==== Information shown ====
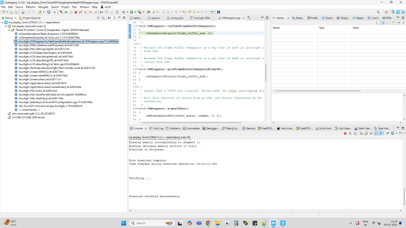Minimize the Debug view panel
Image resolution: width=406 pixels, height=228 pixels.
[x=120, y=18]

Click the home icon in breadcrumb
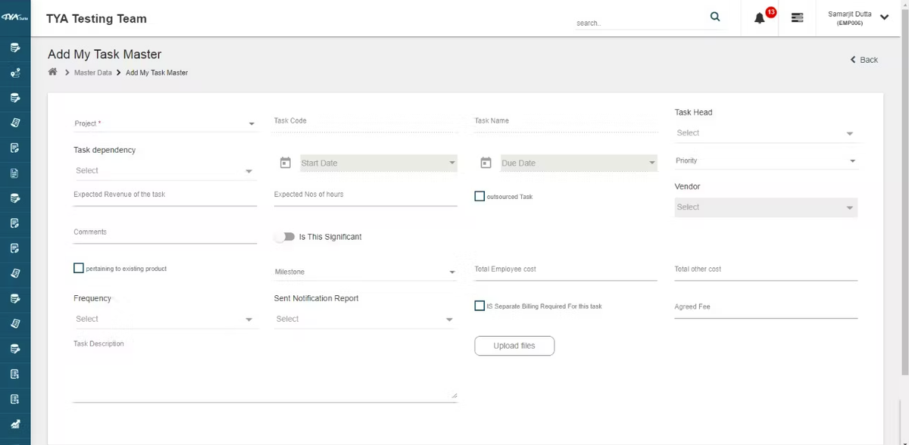[x=52, y=72]
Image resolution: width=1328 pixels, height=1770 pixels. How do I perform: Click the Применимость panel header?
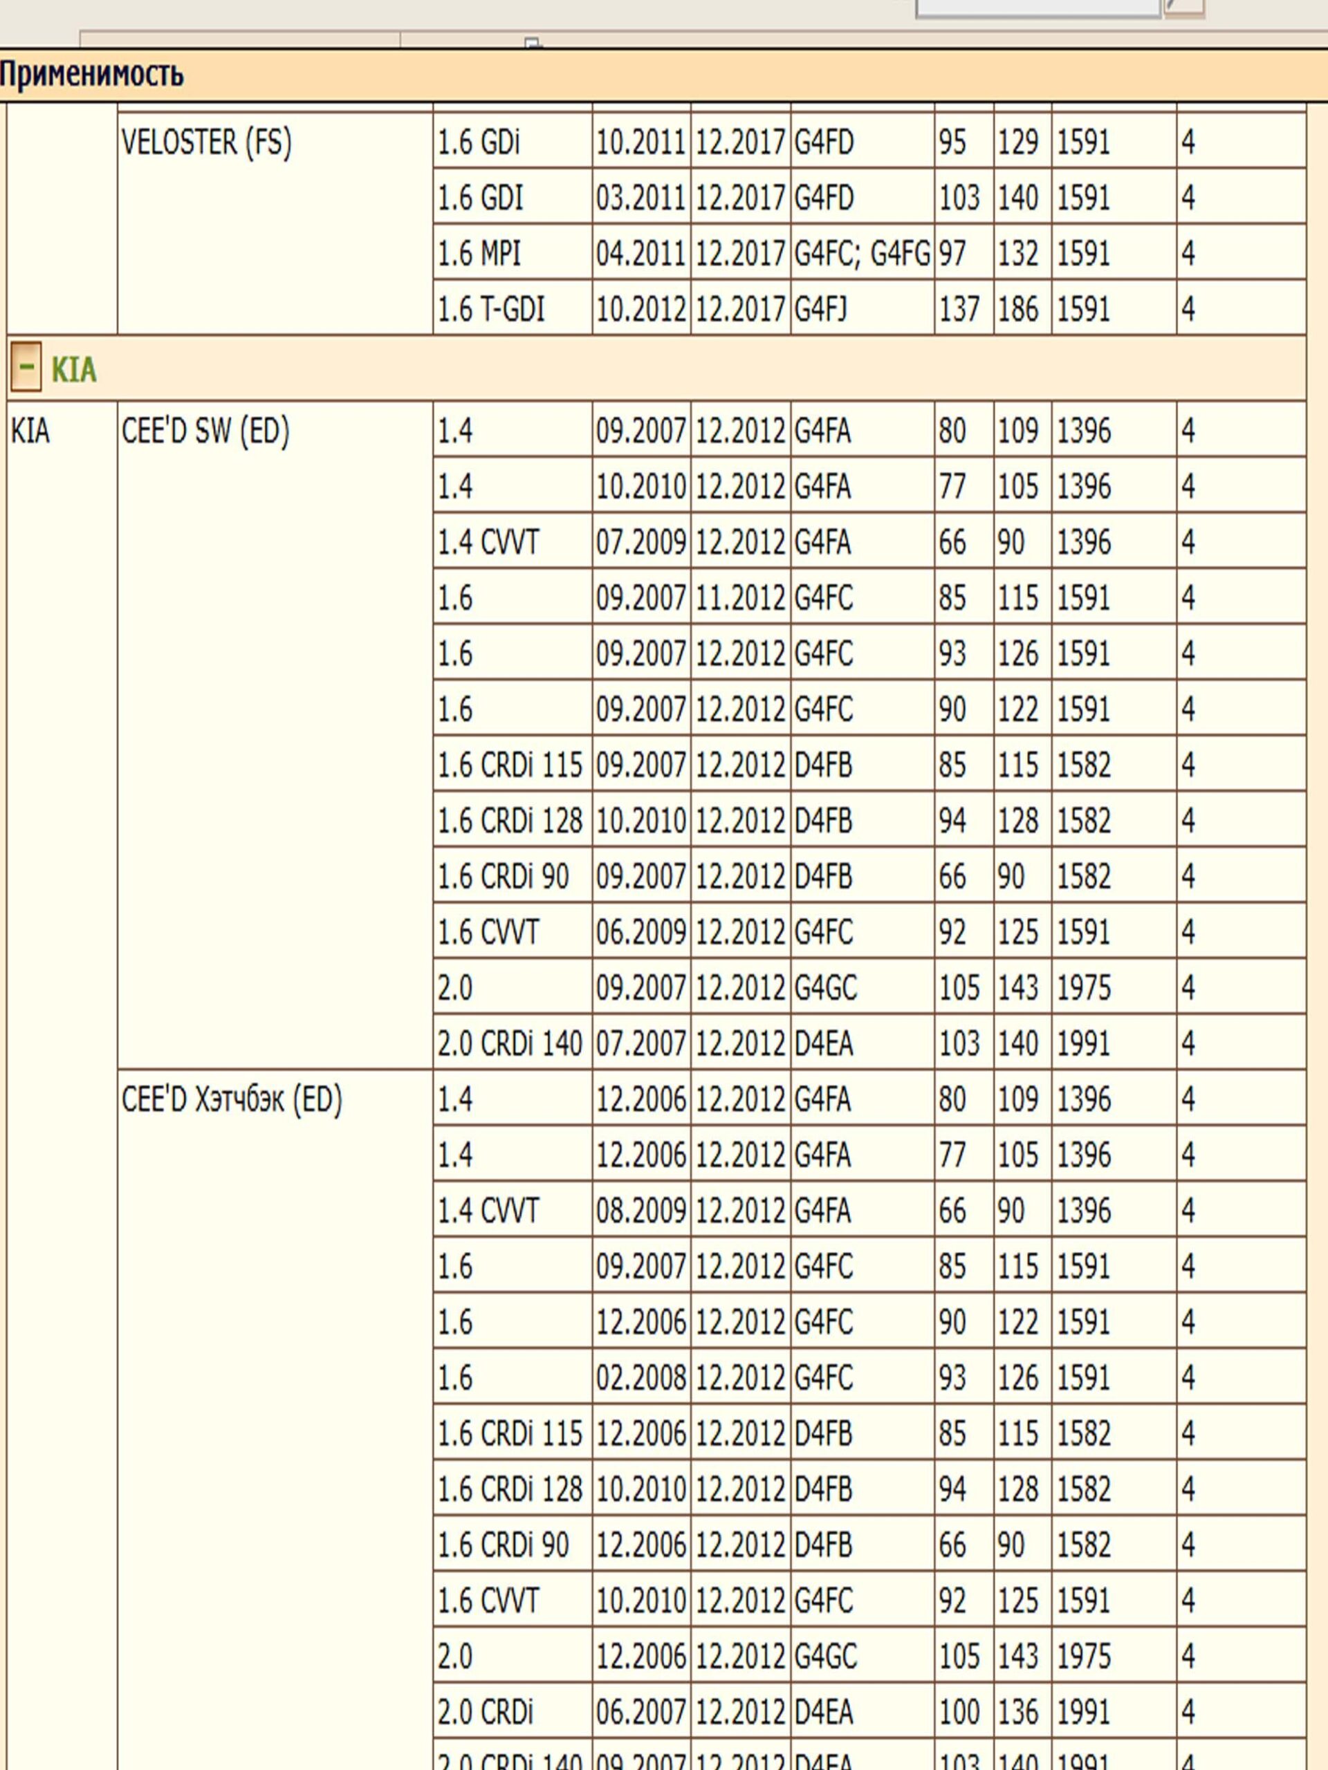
====
**Work to do**
Render the lines above as a Markdown table with two columns, No. and Line, giving each nonblank line its own row and skipping blank lines. Leave out the pictures.

**Result for this exercise**
| No. | Line |
|---|---|
| 1 | Minimize the Debug view panel |
| 2 | Image resolution: width=406 pixels, height=228 pixels. |
| 3 | [x=120, y=18] |
| 4 | Click the home icon in breadcrumb |
| 5 | [x=52, y=72] |
| 6 | Image resolution: width=1328 pixels, height=1770 pixels. How do I perform: Click the Применимость panel header? |